### [TASK TO COMPLETE]
Quote the items below word for word, beginning at the line that contains "The height and" and stopping after the line that contains "Action: (420, 72)".
# START OF THE INPUT
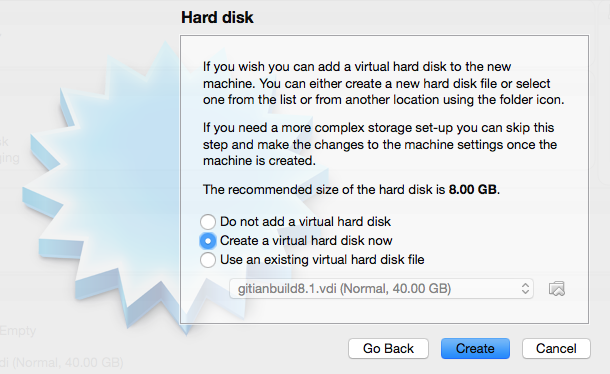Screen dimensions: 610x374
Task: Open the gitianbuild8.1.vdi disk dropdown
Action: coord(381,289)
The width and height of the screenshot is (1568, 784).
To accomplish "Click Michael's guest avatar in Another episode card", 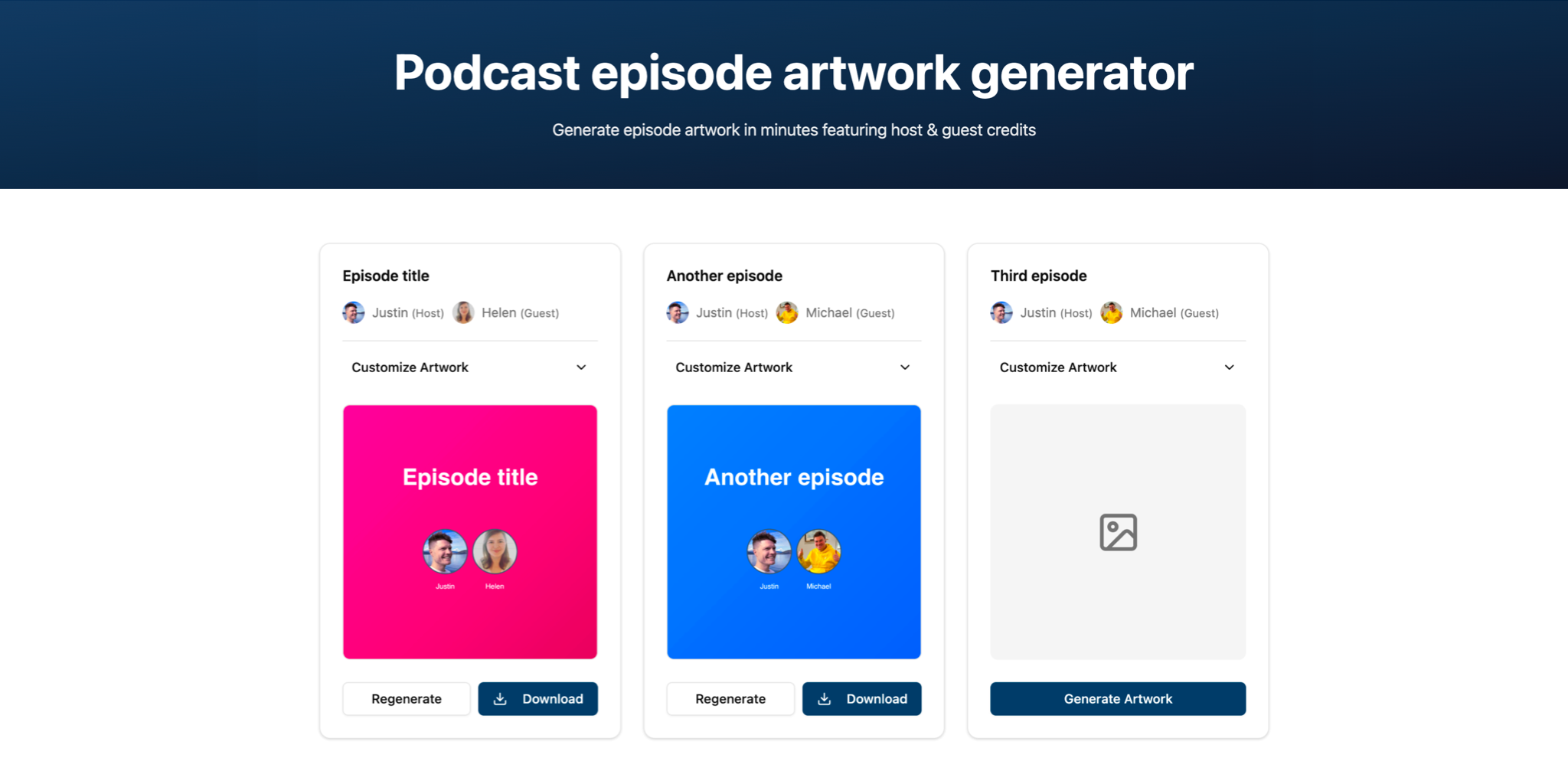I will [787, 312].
# END OF THE INPUT
# START OF THE INPUT
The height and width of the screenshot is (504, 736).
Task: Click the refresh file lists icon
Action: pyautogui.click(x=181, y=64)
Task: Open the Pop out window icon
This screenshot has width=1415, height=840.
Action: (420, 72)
# END OF THE INPUT
### [EXPECTED OUTPUT]
The height and width of the screenshot is (504, 736).
Task: Click the refresh file lists icon
Action: pyautogui.click(x=181, y=64)
Task: Open the Pop out window icon
This screenshot has width=1415, height=840.
Action: (420, 72)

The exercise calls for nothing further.